Real Stories - Fake Check Scams
Tyler, who works as a swimming coach at a small college, received an email from a man asking if he could coach the man’s high-school-aged son during the summer, since his son would be in the area visiting his aunt. While this was not an unusual request, Tyler frequently offered private coaching to various clients, the man’s desire to pay Tyler far more than his usual fee stood out. The man offered to pay by check and asked Tyler to wire transfer a portion of the funds to his travel agent to cover the cost of an airplane ticket his son would need later that summer.
Tyler received the check, but was initially suspicious because the request seemed odd. However, the man explained that this arrangement made things easier for him. Tyler’s girlfriend and other friends convinced him that since he had the check in hand, he had nothing to lose. These factors, as well as Tyler’s sympathy for the son’s need for a coach, contributed to Tyler’s decision to deposit the check and follow through with the assignment.
Like Karl, Tyler believed the check must be valid when the bank credited the money to his account. Because the man emphasized that his travel agent needed the funds immediately, Tyler attempted to wire the funds right away. Fortunately for Tyler, an employee at the wire transfer business flagged the transaction as suspected fraud. An investigation revealed the address of the "travel agent" was linked to to previous fraudulent activity.
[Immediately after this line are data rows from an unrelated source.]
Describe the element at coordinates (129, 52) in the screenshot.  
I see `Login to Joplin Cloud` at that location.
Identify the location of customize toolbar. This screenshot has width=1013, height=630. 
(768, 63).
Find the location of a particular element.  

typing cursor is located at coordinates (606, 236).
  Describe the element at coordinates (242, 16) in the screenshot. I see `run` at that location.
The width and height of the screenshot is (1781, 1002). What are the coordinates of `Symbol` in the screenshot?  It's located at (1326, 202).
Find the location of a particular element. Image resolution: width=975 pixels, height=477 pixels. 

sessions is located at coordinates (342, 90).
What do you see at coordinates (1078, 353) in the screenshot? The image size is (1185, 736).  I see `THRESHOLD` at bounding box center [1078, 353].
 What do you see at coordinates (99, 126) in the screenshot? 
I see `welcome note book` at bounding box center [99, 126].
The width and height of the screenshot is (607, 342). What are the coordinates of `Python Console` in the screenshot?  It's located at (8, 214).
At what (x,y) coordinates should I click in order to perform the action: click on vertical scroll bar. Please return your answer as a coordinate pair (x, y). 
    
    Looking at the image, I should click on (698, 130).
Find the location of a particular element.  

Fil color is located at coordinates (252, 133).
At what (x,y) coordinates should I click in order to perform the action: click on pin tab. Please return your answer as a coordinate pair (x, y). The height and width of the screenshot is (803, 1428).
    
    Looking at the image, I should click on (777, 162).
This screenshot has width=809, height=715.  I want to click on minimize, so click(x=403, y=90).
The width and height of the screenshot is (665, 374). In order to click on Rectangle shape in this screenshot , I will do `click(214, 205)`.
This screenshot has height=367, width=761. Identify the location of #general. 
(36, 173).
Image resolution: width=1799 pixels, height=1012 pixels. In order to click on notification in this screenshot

Tyler, despite his suspicions and his attempt to validate his thinking by consulting his friends, came close to losing money. The opportunity to make additional money and his desire to support someone in need of help may have contributed to his willingness to engage with the scammer. He was fortunate that the fraud detection protocols of the wire transfer business identified the scam before he lost money. Encouraging findings from the survey portion of this study show that someone intervenes in about 20% of scam attempts. Study participants recounted receiving help from bank tellers, employees of wire transfer services and other financial services companies. For Tyler, and others like him, this can be a vital last-minute line of defense against loss.